The priest said most bishops consecrated under communist rule had now retired, and younger Catholic clergy were uninvolved.
“Everyone who achieved something, knew languages or reached a certain level of importance in society was controlled and asked to collaborate,” he said. “Many of those who made compromises, seeing this as a lesser evil, later achieved wonderful things for the church. So there’s an uneasiness about dragging this all out into the open again.”
In Romania, Father Francisc Dubos, a spokesman for the Bucharest Archdiocese, said Romanian President Traian Basescu had urged the opening of secret police files on Orthodox and Catholic clergy after the justice minister called for clergy guilty of working with communists to be named publicly last year.
Romanian church leaders believed the demands were “politically motivated” and they had not adopted an “official position,” Father Dubos told CNS.
“Although diocesan bishops have talked privately about how to deal with collaboration claims, there are no church statements or guidelines,” he said.
“Some priests were clearly involved with the authorities, so a case like Poland’s could occur here too,” he added, referring to the recent resignation of Warsaw Archbishop Stanislaw Wielgus – and subsequently other Polish clergy – for working with the communist secret police.

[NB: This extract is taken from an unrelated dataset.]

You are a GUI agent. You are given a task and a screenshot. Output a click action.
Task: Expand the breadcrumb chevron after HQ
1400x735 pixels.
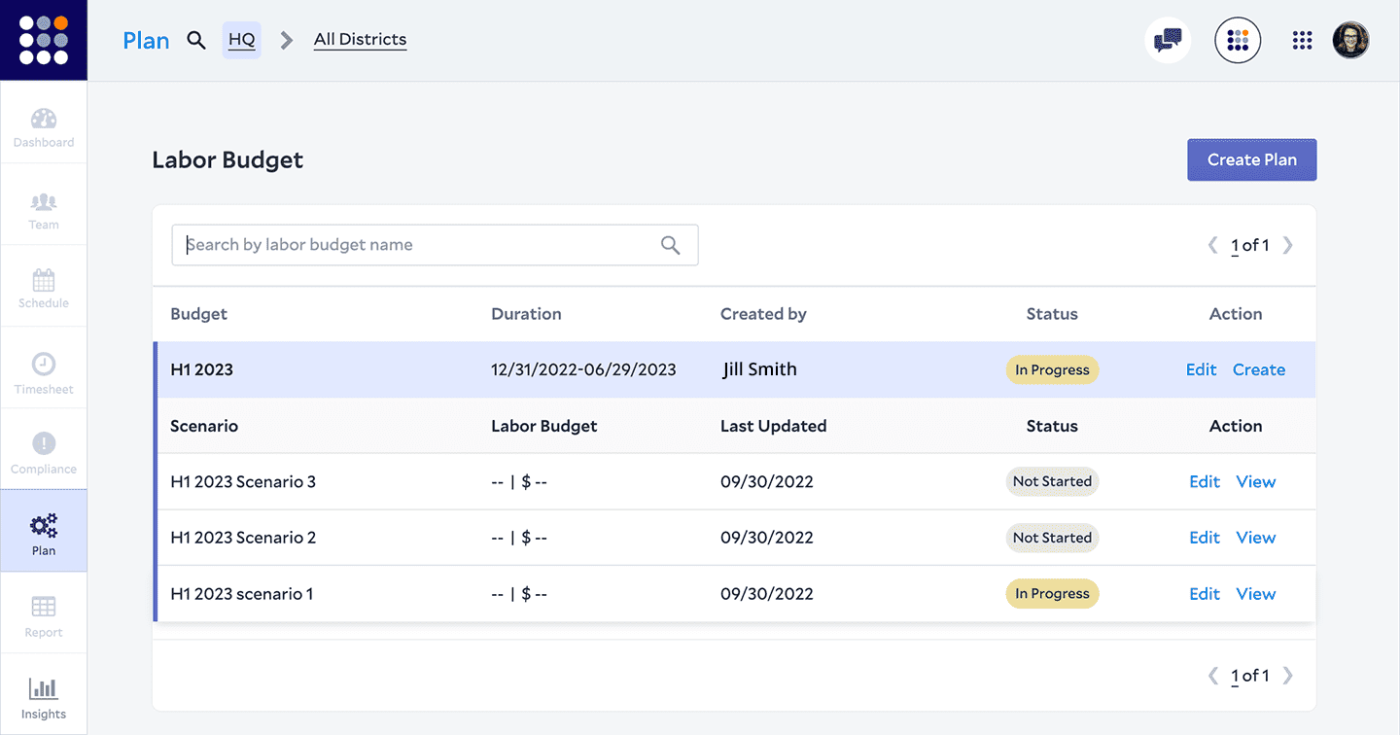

Since Archbishop Wielgus’ resignation, dozens of Polish dioceses have set up individual or joint commissions to investigate communist-era surveillance of local priests, in line with recommendations announced at an emergency Polish bishops’ conference meeting Jan. 12. The bishops also announced the creation of a five-member central Church Historical Commission that would be available if requested to check the files of bishops.
The diocesan commissions are composed almost entirely of priests and bishops. In the Warsaw archdiocesan commission, only one of the 12 commission members is a layperson.
Father Dubos said he doubted such claims of clergy collaboration would have “the same impact” in Romania as in Poland because of the Catholic Church’s minority status.
“Politically motivated campaigns like this won’t radically affect public trust,” he added. “Nor will media revelations generate a hysterical reaction.”
Many bishops’ conferences around Eastern Europe have tried to identify clergy who worked with the communist secret police.
The Lithuanian bishops’ conference urged guilty priests to come forward in 2000. And in Slovakia last year, several dozen Catholic priests were named on lists of alleged communist agents by government officials.
The Slovakian bishops’ conference asked forgiveness from those harmed by clergy collaborators in a March 2005 statement. The bishops said the church would require an “explanation and atonement” from those involved.
In the Czech Republic, three church leaders, including the president of the bishops’ conference, Archbishop Jan Graubner of Olomouc, were named by newspapers in December as former secret police informers. This fueled media claims that dozens of Catholic clergy could face exposure if more archival research was available.
Meanwhile, in Russia, Father Igor Kovalevsky, the secretary-general of the Russian bishops’ conference, said clergy collaboration had not been debated in the country, since 90 percent of the Catholic Church’s 270 priests are from abroad.
“Unlike in Poland, the Catholic Church (in Russia) lived for eight decades under an atheist totalitarian regime here, which was severely hostile to the church, so lustration and penance really aren’t necessary here” he told CNS Jan. 25.
Fulfilling obligations toward one’s nation doesn’t mean collaborating with its regime – this would be a very superficial conclusion,” he said.